→ Excerpted passage:
►
Grapevine: When Lapid visited ZAKA

PRIME MINISTER Benjamin Netanyahu greets Ukrainian President Petro Poroshenko in Jerusalem (photo credit: KOBI GIDON / GPO)
PRIME MINISTER Benjamin Netanyahu greets Ukrainian President Petro Poroshenko in Jerusalem
(photo credit: KOBI GIDON / GPO)
■ IN THE course of the state visit to Israel last week by Ukraine President Petro Poroshenko, his wife Maryna – a physician by profession – visited the Alyn Orthopedic Hospital and Rehabilitation Center to learn what methods are used in Israel to help disabled children improve and, in some cases, to recover.
Maryna was escorted by Alyn director-general Dr. Maurit Beeri. Poroshenko, who prior to the birth of the first of her four children worked as a cardiologist, is extremely interested in child welfare, in which she is active in Ukraine, and makes a point of learning about different aspects of child welfare when accompanying her husband abroad.
■ THE VISIT to ZAKA headquarters in Jerusalem last week by MK Yair Lapid was featured on several haredi websites, eliciting mixed reactions.
Lapid’s frequent calls for haredim to do their share in shouldering the national burden, especially with regard to National Service either in the army or as civilians, has not earned him any brownie points. In many haredi circles, he is regarded as an enemy. One reader of a haredi website called him a rasha (an evil person) and told him to stay away. But another, with a more gracious attitude, wrote that one shouldn’t insult people who are descended from illustrious ancestors because to do also degrades the ancestors. Lapid is descended from the great Rav Shmuel Shmelke Klein of Sellish, who was known as a noted Torah scholar.
◄
Extracted records
►
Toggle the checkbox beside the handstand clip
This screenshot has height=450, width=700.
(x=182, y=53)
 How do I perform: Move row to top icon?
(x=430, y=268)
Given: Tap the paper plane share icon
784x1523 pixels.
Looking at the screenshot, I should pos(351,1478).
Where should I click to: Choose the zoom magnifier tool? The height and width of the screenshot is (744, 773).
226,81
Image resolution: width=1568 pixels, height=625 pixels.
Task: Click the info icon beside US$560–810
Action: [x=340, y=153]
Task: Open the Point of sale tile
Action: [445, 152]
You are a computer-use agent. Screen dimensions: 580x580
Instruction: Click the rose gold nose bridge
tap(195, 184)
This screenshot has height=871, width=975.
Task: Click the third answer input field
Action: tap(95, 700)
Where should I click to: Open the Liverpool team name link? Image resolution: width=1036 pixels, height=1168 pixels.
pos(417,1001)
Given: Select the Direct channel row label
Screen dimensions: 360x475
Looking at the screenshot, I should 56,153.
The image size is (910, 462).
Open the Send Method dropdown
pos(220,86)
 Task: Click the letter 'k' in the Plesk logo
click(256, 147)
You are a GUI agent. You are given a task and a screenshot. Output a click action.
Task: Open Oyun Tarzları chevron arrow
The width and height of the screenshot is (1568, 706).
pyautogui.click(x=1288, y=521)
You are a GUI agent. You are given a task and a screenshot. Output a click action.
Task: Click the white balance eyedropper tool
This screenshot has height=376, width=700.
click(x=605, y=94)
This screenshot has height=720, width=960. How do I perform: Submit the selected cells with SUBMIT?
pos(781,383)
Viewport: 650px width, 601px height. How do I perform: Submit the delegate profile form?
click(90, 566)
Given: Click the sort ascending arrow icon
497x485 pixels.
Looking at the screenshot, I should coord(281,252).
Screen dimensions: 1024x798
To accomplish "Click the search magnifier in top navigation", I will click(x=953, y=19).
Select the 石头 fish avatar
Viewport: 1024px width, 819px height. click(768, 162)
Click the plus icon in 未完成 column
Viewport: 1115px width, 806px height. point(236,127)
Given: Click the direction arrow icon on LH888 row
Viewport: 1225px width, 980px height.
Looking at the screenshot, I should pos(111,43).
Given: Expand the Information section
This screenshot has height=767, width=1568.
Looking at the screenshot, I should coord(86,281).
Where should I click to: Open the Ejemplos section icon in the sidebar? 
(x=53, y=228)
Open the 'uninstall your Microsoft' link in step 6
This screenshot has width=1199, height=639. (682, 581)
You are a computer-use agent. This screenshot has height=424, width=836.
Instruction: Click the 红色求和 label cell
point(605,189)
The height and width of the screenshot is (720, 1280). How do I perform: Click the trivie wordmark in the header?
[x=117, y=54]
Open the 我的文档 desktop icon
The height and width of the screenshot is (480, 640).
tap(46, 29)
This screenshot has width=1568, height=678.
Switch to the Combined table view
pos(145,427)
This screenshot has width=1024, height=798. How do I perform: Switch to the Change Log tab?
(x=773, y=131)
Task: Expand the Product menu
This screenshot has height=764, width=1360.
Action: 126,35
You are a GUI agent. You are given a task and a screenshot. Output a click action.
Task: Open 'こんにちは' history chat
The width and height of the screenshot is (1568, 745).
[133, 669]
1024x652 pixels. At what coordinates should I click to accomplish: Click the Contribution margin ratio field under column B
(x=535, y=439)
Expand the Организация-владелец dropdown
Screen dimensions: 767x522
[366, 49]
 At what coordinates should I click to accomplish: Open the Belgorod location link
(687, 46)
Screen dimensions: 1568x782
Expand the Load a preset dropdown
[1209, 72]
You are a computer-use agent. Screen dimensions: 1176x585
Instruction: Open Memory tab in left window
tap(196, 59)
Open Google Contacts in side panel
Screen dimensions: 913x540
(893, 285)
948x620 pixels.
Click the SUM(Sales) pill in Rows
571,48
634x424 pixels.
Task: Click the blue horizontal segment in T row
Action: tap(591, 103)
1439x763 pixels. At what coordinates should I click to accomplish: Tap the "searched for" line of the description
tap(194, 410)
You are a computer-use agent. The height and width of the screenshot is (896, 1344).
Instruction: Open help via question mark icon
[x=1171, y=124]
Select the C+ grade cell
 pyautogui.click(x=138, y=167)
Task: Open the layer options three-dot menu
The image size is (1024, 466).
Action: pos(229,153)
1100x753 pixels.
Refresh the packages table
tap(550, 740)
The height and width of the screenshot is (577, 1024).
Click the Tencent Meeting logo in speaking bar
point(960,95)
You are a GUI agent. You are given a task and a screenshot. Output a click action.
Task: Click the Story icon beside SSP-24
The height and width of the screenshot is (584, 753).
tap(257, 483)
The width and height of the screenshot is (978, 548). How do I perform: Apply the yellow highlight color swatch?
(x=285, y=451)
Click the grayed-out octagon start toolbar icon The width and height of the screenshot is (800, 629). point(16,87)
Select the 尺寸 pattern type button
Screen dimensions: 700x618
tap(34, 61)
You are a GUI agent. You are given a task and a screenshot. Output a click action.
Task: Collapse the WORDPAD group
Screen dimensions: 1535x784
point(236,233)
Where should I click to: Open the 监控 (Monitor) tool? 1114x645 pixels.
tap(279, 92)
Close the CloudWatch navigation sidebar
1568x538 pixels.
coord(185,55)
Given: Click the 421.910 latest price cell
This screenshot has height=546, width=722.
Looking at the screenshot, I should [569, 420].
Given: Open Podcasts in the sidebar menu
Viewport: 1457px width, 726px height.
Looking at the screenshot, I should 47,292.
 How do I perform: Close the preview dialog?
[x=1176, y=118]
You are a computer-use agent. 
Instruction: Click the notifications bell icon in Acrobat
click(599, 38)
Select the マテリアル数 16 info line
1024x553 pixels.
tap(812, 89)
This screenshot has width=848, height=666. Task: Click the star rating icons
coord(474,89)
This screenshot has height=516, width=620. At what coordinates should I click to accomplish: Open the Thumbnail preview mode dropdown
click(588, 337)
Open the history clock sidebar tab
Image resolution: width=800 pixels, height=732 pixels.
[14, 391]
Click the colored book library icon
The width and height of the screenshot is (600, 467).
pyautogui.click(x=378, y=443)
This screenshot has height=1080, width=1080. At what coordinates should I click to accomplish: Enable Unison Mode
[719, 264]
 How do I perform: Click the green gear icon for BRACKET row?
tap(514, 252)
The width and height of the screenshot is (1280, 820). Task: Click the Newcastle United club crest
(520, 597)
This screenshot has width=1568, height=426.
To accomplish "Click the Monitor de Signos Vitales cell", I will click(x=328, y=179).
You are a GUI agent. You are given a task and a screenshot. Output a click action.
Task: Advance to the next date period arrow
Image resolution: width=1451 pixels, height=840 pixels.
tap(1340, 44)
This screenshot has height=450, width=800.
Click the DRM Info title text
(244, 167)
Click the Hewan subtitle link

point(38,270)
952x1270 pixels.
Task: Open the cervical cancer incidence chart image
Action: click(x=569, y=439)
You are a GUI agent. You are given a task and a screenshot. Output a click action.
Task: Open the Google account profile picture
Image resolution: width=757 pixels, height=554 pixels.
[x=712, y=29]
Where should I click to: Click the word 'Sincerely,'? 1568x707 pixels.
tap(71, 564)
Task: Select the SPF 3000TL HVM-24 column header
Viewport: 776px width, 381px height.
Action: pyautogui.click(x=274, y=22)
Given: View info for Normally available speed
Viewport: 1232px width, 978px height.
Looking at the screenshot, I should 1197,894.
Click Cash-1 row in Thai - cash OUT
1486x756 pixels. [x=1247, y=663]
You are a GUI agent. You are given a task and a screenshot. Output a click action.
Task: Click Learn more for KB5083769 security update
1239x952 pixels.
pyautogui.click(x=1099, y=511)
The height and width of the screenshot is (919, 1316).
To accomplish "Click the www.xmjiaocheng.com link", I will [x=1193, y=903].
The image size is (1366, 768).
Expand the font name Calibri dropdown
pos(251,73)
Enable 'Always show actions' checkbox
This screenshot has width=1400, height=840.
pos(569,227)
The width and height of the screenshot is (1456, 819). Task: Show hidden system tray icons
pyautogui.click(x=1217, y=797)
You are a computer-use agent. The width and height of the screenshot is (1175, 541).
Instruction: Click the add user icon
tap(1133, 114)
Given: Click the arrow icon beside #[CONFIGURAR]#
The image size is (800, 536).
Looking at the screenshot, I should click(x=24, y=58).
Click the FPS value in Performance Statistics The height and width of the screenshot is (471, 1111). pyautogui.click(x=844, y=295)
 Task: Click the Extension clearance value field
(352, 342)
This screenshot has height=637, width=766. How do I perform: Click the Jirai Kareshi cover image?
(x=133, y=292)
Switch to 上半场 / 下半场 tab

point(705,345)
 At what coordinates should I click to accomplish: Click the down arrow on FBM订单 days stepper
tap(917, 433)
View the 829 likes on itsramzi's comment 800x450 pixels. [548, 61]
◄
→ Exercise brief: Quote word for word the part of the Grapevine column that opens with "Maryna was escorted" and closes with "eliciting mixed reactions.".

→ Problem solution:
Maryna was escorted by Alyn director-general Dr. Maurit Beeri. Poroshenko, who prior to the birth of the first of her four children worked as a cardiologist, is extremely interested in child welfare, in which she is active in Ukraine, and makes a point of learning about different aspects of child welfare when accompanying her husband abroad.
■ THE VISIT to ZAKA headquarters in Jerusalem last week by MK Yair Lapid was featured on several haredi websites, eliciting mixed reactions.